<<<<

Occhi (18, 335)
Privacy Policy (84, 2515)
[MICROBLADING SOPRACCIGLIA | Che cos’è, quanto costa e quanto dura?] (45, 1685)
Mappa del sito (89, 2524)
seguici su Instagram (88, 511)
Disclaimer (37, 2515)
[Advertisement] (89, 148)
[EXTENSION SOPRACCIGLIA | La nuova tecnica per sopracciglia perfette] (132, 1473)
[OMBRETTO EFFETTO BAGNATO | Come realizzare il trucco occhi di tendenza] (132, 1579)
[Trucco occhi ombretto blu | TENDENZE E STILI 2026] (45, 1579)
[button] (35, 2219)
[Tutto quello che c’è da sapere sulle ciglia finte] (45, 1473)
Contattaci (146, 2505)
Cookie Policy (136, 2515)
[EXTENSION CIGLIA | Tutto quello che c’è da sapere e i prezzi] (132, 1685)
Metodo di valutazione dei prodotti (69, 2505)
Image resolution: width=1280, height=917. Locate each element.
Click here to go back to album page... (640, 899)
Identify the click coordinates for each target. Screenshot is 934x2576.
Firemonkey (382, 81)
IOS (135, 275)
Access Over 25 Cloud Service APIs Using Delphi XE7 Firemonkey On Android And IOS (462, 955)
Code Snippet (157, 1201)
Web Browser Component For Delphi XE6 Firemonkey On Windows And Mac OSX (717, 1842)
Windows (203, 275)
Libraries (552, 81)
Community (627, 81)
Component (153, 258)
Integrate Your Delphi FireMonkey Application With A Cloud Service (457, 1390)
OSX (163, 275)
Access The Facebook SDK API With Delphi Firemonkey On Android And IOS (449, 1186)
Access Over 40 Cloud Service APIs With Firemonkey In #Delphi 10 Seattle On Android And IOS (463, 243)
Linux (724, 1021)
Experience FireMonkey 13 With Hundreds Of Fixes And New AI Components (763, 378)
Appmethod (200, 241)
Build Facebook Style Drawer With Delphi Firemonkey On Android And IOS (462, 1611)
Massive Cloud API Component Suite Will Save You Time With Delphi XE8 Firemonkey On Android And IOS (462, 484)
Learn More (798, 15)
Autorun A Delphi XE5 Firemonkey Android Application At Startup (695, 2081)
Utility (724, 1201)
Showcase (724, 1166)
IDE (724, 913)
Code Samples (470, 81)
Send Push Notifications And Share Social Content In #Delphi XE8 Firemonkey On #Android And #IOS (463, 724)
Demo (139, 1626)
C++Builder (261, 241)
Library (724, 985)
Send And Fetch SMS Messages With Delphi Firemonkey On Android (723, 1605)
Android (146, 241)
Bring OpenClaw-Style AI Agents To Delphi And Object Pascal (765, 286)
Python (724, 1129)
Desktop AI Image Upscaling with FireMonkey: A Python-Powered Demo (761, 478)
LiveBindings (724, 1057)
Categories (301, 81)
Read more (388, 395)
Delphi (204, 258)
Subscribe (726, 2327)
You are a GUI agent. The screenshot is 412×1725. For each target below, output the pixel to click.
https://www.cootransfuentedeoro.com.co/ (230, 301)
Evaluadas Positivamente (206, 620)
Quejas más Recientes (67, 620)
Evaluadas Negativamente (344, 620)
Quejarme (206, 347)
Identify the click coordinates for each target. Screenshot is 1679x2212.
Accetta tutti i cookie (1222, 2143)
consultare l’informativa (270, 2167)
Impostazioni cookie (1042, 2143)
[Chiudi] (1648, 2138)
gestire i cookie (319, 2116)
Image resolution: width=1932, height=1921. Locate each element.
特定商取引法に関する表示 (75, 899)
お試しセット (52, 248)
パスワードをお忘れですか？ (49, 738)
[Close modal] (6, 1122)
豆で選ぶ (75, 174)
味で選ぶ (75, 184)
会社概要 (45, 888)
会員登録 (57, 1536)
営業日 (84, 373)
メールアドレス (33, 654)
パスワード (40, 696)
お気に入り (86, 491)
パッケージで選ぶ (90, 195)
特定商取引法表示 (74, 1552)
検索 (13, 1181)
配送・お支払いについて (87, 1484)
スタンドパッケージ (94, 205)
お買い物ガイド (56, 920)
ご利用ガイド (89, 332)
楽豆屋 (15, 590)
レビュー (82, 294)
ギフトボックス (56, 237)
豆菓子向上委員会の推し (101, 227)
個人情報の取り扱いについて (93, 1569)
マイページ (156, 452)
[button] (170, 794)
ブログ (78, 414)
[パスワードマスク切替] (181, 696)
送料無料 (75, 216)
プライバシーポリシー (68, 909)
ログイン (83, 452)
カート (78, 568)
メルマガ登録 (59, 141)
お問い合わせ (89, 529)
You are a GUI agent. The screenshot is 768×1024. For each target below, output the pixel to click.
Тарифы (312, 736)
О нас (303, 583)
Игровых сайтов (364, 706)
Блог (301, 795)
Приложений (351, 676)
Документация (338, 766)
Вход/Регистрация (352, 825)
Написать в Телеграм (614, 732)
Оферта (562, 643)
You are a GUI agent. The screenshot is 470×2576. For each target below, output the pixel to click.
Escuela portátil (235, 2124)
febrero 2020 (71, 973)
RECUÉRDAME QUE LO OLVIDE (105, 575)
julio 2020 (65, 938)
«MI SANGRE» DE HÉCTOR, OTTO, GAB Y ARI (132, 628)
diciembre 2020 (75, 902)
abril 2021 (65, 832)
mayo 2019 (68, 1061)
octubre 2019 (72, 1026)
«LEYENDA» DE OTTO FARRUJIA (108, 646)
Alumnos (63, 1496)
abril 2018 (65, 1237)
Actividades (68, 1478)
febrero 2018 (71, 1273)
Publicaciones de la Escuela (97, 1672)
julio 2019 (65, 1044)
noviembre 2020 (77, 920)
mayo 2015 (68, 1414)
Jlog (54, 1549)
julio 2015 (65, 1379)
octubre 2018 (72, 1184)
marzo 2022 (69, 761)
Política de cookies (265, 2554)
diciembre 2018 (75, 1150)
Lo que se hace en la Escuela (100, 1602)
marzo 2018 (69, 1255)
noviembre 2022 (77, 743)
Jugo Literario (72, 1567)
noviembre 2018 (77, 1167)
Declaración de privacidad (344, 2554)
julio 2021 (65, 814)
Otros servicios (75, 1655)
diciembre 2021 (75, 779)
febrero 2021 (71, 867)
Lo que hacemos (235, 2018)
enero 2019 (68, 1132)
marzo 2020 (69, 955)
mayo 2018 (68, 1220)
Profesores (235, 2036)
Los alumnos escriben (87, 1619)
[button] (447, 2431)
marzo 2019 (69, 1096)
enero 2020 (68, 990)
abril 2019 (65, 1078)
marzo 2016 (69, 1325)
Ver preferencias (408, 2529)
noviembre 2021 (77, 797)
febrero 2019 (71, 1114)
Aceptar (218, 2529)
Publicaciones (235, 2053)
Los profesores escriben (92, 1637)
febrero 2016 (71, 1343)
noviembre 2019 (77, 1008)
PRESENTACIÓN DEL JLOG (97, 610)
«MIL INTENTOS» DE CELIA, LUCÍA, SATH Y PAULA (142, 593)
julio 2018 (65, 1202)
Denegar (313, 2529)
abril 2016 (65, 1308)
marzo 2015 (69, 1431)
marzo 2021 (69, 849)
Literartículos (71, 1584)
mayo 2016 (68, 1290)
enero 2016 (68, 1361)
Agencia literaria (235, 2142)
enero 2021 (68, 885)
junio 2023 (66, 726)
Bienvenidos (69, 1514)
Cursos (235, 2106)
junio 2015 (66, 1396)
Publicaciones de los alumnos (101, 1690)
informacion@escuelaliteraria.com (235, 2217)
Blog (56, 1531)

>>>>

=== Task objective ===
Repeat, character for character, the lines of the material above from the line with "お買い物ガイド (56, 920)" through the line with "noviembre 2022 (77, 743)".

=== Response to this exercise ===
お買い物ガイド (56, 920)
ご利用ガイド (89, 332)
楽豆屋 (15, 590)
レビュー (82, 294)
ギフトボックス (56, 237)
豆菓子向上委員会の推し (101, 227)
個人情報の取り扱いについて (93, 1569)
マイページ (156, 452)
[button] (170, 794)
ブログ (78, 414)
[パスワードマスク切替] (181, 696)
送料無料 (75, 216)
プライバシーポリシー (68, 909)
ログイン (83, 452)
カート (78, 568)
メルマガ登録 (59, 141)
お問い合わせ (89, 529)
You are a GUI agent. The screenshot is 768×1024. For each target below, output the pixel to click.
Тарифы (312, 736)
О нас (303, 583)
Игровых сайтов (364, 706)
Блог (301, 795)
Приложений (351, 676)
Документация (338, 766)
Вход/Регистрация (352, 825)
Написать в Телеграм (614, 732)
Оферта (562, 643)
You are a GUI agent. The screenshot is 470×2576. For each target below, output the pixel to click.
Escuela portátil (235, 2124)
febrero 2020 (71, 973)
RECUÉRDAME QUE LO OLVIDE (105, 575)
julio 2020 (65, 938)
«MI SANGRE» DE HÉCTOR, OTTO, GAB Y ARI (132, 628)
diciembre 2020 (75, 902)
abril 2021 (65, 832)
mayo 2019 (68, 1061)
octubre 2019 (72, 1026)
«LEYENDA» DE OTTO FARRUJIA (108, 646)
Alumnos (63, 1496)
abril 2018 (65, 1237)
Actividades (68, 1478)
febrero 2018 (71, 1273)
Publicaciones de la Escuela (97, 1672)
julio 2019 (65, 1044)
noviembre 2020 (77, 920)
mayo 2015 (68, 1414)
Jlog (54, 1549)
julio 2015 (65, 1379)
octubre 2018 (72, 1184)
marzo 2022 (69, 761)
Política de cookies (265, 2554)
diciembre 2018 (75, 1150)
Lo que se hace en la Escuela (100, 1602)
marzo 2018 (69, 1255)
noviembre 2022 (77, 743)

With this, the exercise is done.